Example of a functor preserving only finite coproducts

What is an example of a functor $$F : \mathsf{Set} \to \mathsf{Set}$$ which preserves finite coproducts, but not infinite coproducts?

The functors preserving infinite coproducts are given by $T \times - : \mathsf{Set} \to \mathsf{Set}$ for some set $T$. If a functor preserves finite coproducts, then the natural map $F(1) \times X \to F(X)$ is an isomorphism if $X$ is finite. Thus, a counterexample will involve infinite sets.

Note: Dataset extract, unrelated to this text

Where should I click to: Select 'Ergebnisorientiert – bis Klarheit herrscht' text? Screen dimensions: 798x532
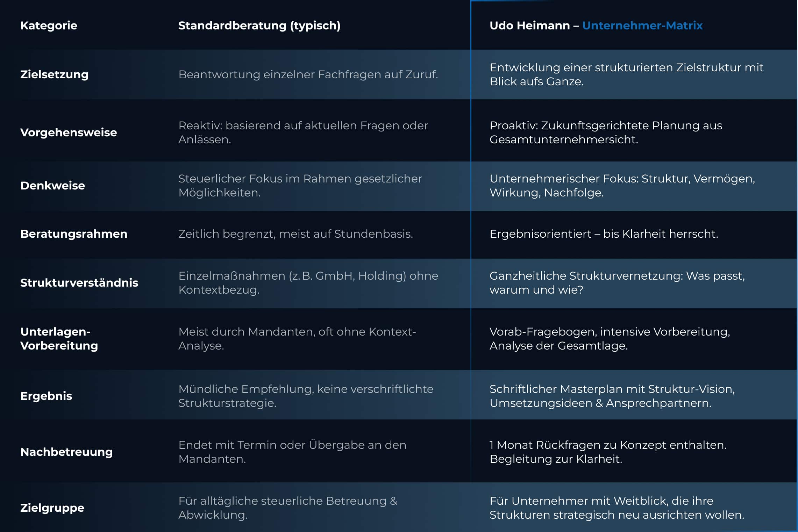click(x=604, y=234)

For the category $\mathsf{Ab}$ of abelian groups, a counterexample is simply $X \mapsto X^{\mathbb{N}}$.

Edit.

Jakob Werner has suggested the functor $F(X) = \mathrm{Spec}(A^X)$ for any commutative ring $A$. For fields $A$ this gives the functor of ultrafilters in my answer. I am still curious if there are other, more basic classes of examples.

Solution 1:

The following example seems to work. Consider the composition $$F : \mathsf{Set} \xrightarrow{D} \mathsf{Top} \xrightarrow{\beta} \mathsf{CompHaus} \xrightarrow{U} \mathsf{Set},$$ where $D$ is the discrete topology, $\beta$ is the Stone-Cech-compactification, and $U$ is the forgetful functor. In other words, $F(X)$ is the set of ultrafilters on $X$. Since $D$ and $\beta$ are left adjoint and $U$ preserves finite coproducts, it follows that $F$ preserves finite coproducts. But it does not preserve arbitrary coproducts, since $F(\mathbb{N})$ is not isomorphic to $\coprod_{n \in \mathbb{N}} F(\{n\}) \cong \mathbb{N}$.

Solution 2:

Here is a class of examples, generalizing yours: Look at the composition $$\mathbf{Set}\xrightarrow{\mathfrak{P}}\mathbf{CRing}^{\operatorname{op}}\xrightarrow{\operatorname{Spec}}\mathbf{Set}\,.$$ The first functor takes a set $X$ to the power set ring $\mathfrak{P}(X)\cong\mathbb{F}_2^X$. The interesting thing happens at the second arrow. One can check that the compositions is isomorphic to your functor $F$, as Asaf Karigala points out. But of course you can replace $\mathbb{F}_2$ by any other fixed commutative ring.

Solution 3:

As noted, the ultrafilter functor is an example; in fact, it is the terminal example, as shown by Reinhard Börger in this paper:

http://www.sciencedirect.com/science/article/pii/0022404987900417

All finite-coproduct-preserving endofunctors of $\mathbf{Set}$ are actually quite closely related to ultrafilters. Another basic example is as follows. If $\mathscr U$ is an ultrafilter on a set $A$, we can consider the ultrapower functor $(-)^{\mathscr U} \colon \mathbf{Set} \to \mathbf{Set}$. This sends a set $X$ to the quotient of $X^A$ by the equivalence relation wherein $\vec{x} \equiv \vec{y}$ just when $\{a \in A : x_a = y_a\} \in \mathscr U$ (i.e., when $\vec x = \vec y$ "$\mathscr U$-almost everywhere").

The ultrapower functors preserve finite coproducts (as well as finite limits). In fact, the ultrapower functors are basic in the sense that any finite-coproduct-preserving functor $\mathbf{Set} \to \mathbf{Set}$ is a colimit in $[\mathbf{Set}, \mathbf{Set}]$ of ultrapower functors.

Here is another example, again involving ultrafilters. Let $\mathbb{T}$ be any first-order theory and let $M$ and $N$ be models for $\mathbb{T}$. We can define a finite-coproduct-preserving functor $F_{M,N} \colon \mathbf{Set} \to \mathbf{Set}$ by taking

$$F_{M,N}(X) = \sum_{\mathscr U \in \beta X} \mathbf{Emb}(M^\mathscr{U}, N) $$

where here $\beta X$ is the set of ultrafilters on $X$; $M^{\mathscr U}$ is the ultrapower model of $\mathbb T$ (which is a model by Łoś's theorem); and $\mathbf{Emb}(M^{\mathscr U}, N)$ denotes the set of elementary embeddings of $M^{\mathscr U}$ in $N$.